What is Vulnerability Research?
August 26, 2021 • RBS
Vulnerability research is the process where you research vulnerabilities and determine if any of them affects your organization’s systems.
As you monitor your vulnerability sources, you must research the vulnerabilities that appear. Do any of them affect your organization’s systems? Does a vulnerability affect a vendor in your supply chain, or a product your organization uses? If it does, what versions are susceptible to that vulnerability? Is an exploit available? Can you install a patch or upgrade to remediate it?
However, this stage of vulnerability intelligence (VI) is not so simple as vulnerability research can have different meanings and occur at different times depending on the role of the person performing it. The roles that can influence this are:
- Vulnerability researchers
- Vulnerability intelligence companies
- Security analysts at organizations
Vulnerability Research is Essential
For a vulnerability researcher, this stage includes the initial examination and investigation of a piece of computer software or hardware that contains bugs, which may allow for privileges that weren’t intended.

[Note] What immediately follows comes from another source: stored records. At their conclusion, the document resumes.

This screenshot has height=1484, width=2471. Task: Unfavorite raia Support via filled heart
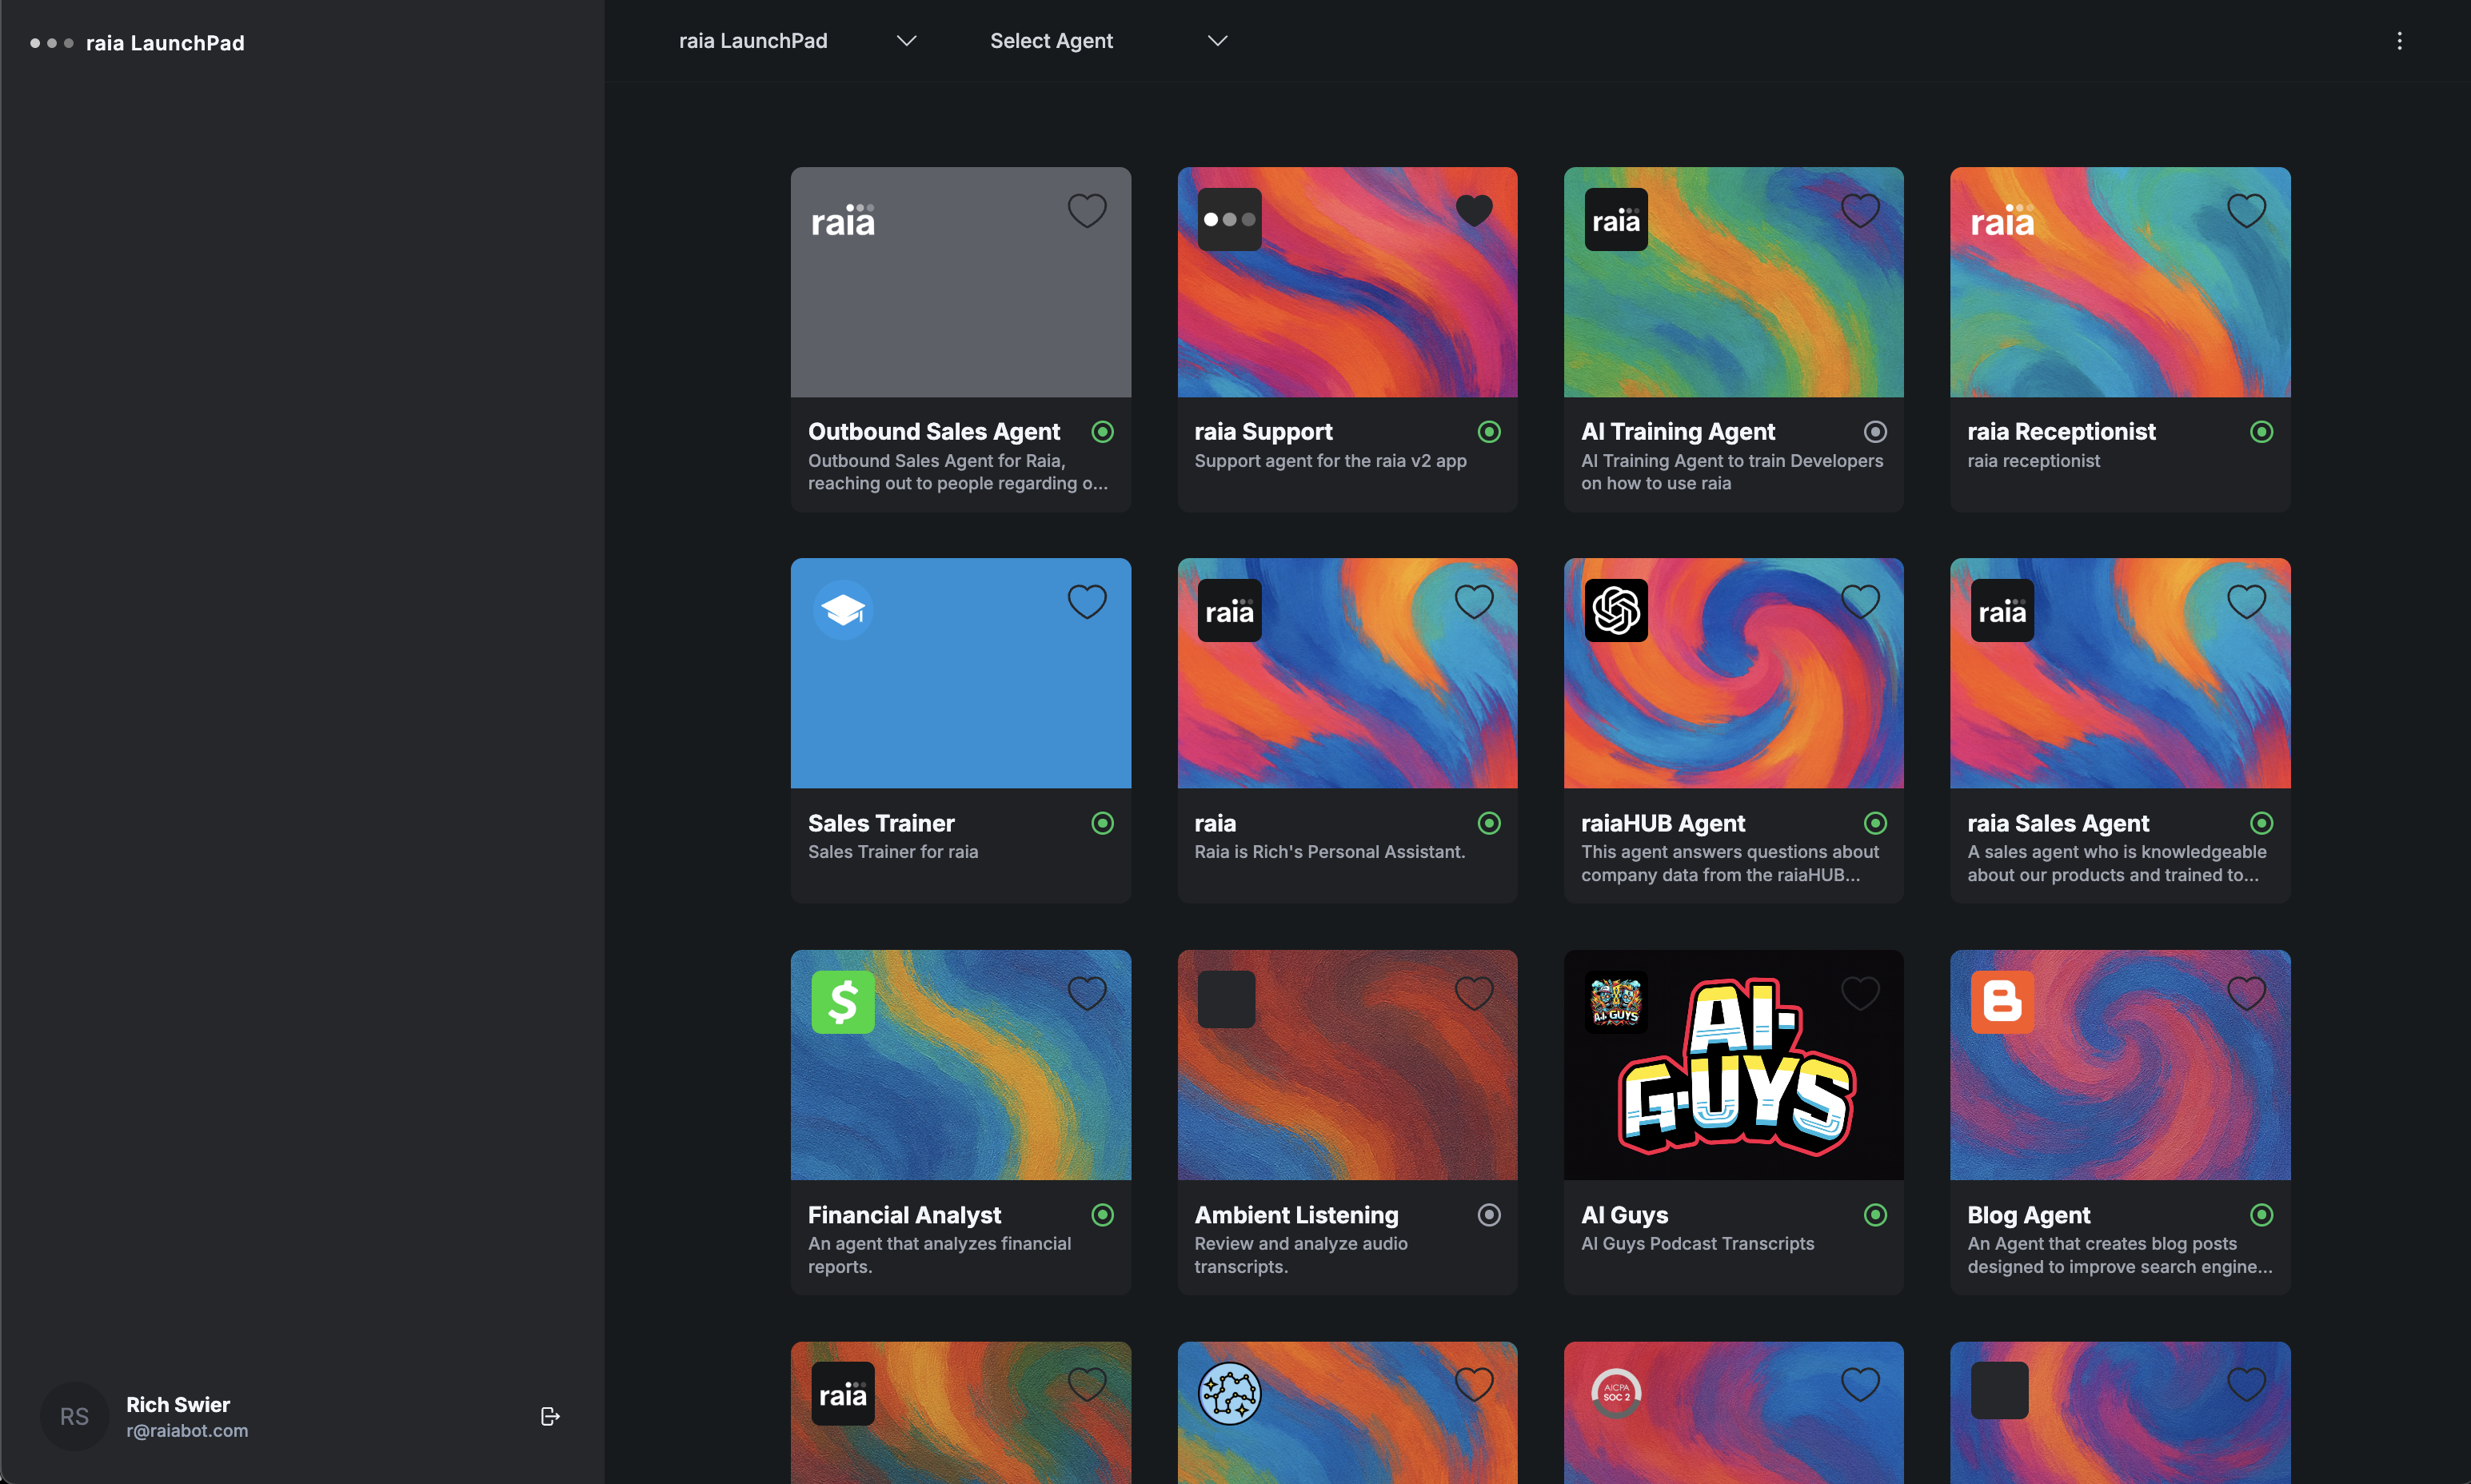coord(1473,210)
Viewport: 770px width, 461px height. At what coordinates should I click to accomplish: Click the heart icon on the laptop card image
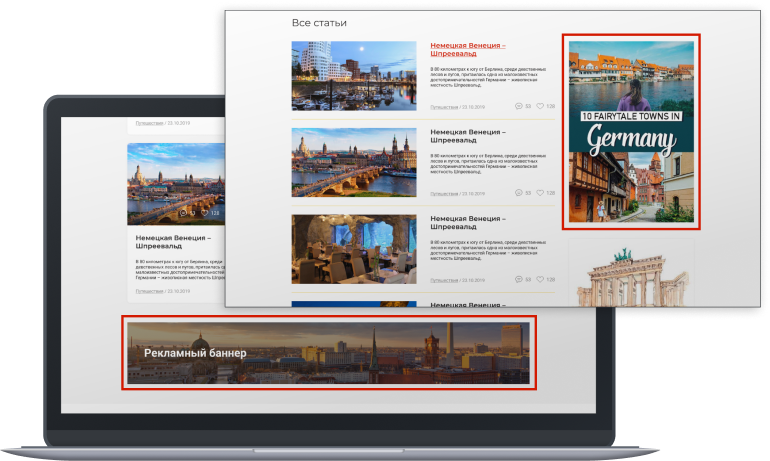click(x=205, y=213)
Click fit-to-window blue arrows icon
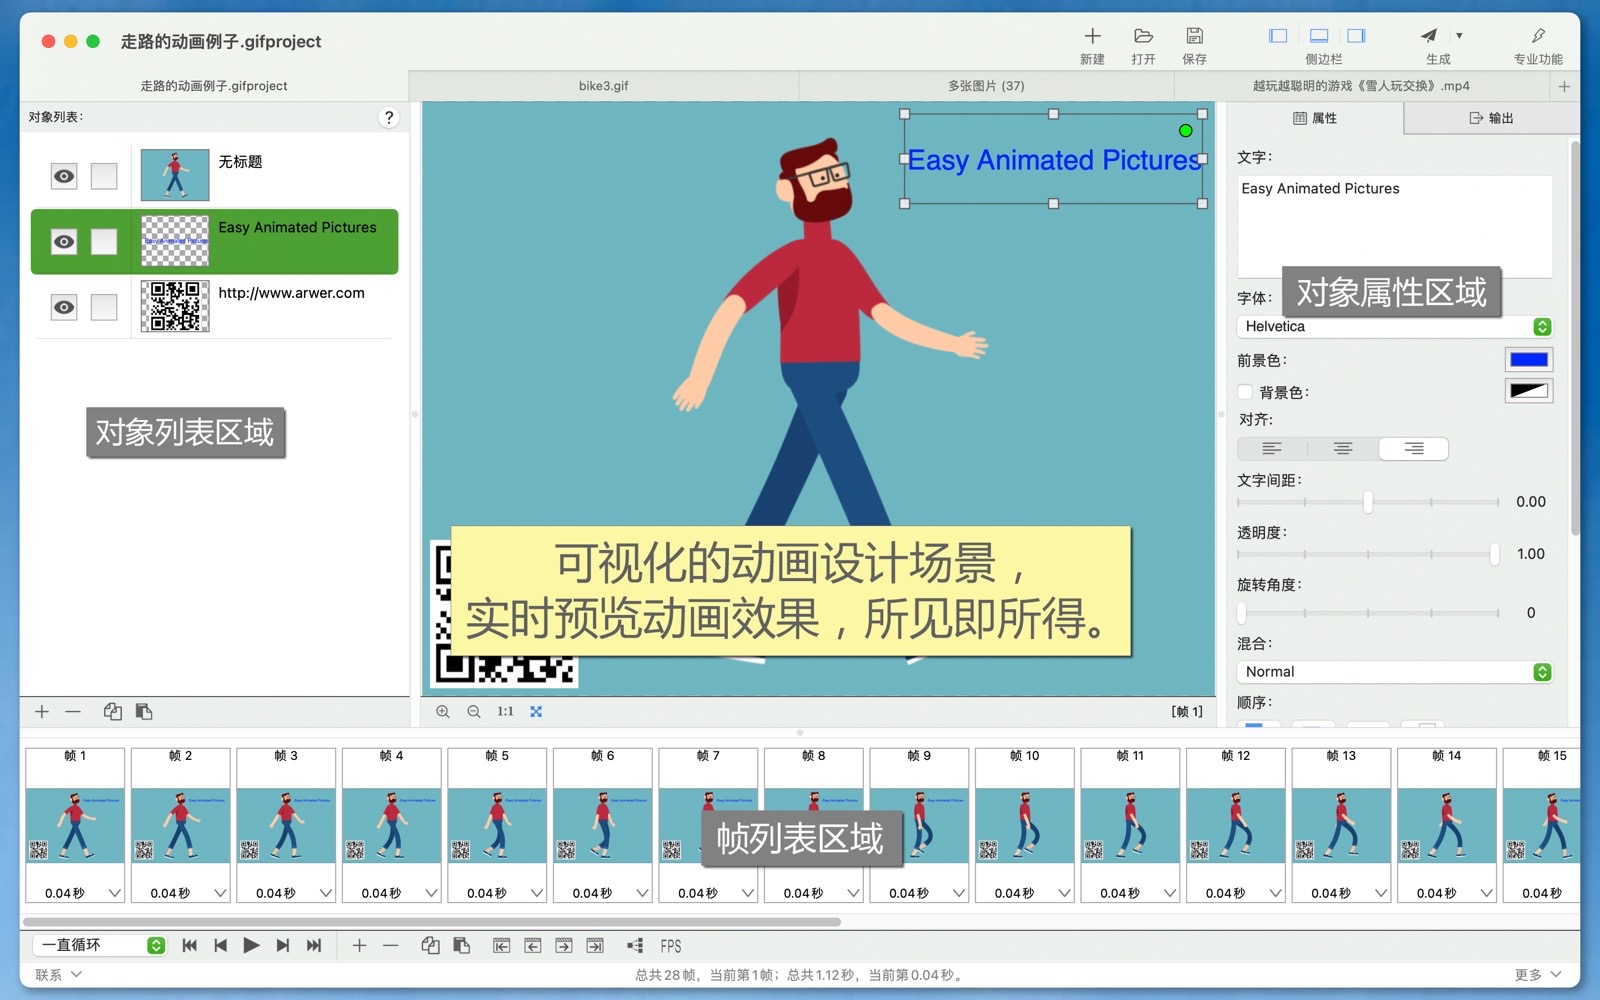The image size is (1600, 1000). pos(536,712)
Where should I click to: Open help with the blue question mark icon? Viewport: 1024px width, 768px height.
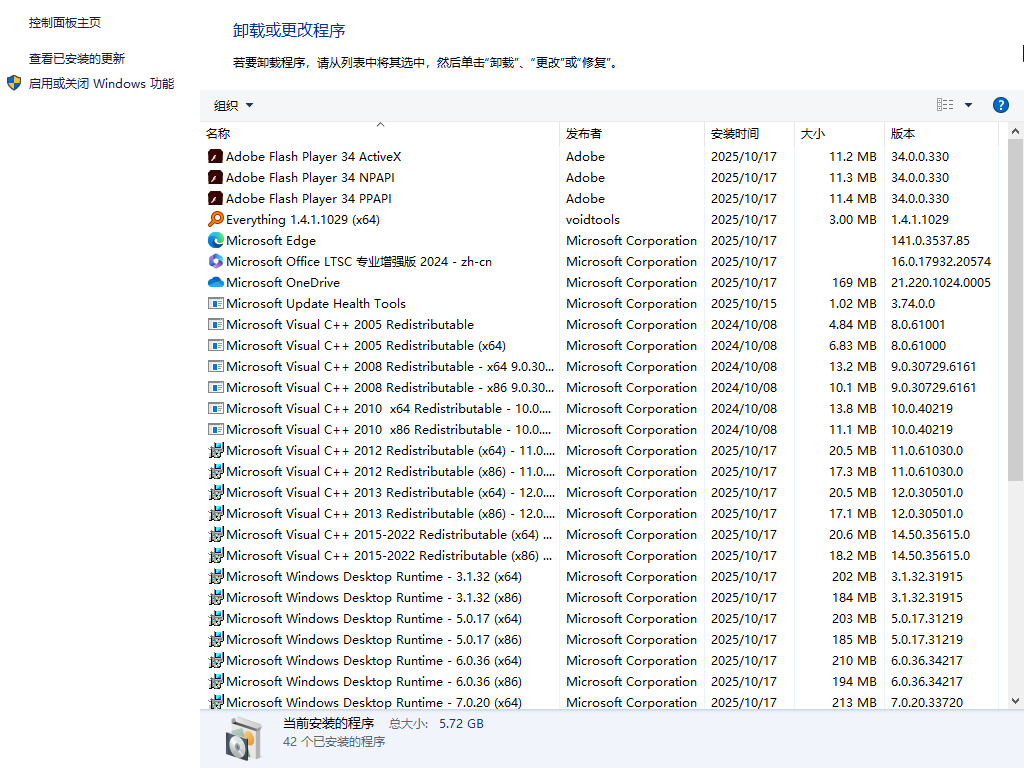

But for a vulnerability intelligence company like us, the term means actually going through publicly disclosed vulnerabilities to determine if they are legitimate issues, aggregating that data, and then normalizing it for consumption.
Organizations face a unique problem during vulnerability research. As an analyst, the term may mean researching if disclosed vulnerabilities impact their assets and what risk is posed. This means that your vulnerability research functions heavily depends on the comprehensiveness of what researchers and VI companies do.
Vulnerability Intelligence is a specific form of threat intelligence focused on the aggregation or dissemination of information about computer vulnerabilities that may put organizations at risk.
The definition of VI dictates that companies should be doing more than just aggregating data. They are also responsible for determining if issues are legitimate and enhancing it with rich metadata. But if you think back to the last vulnerability you researched, how detailed was it?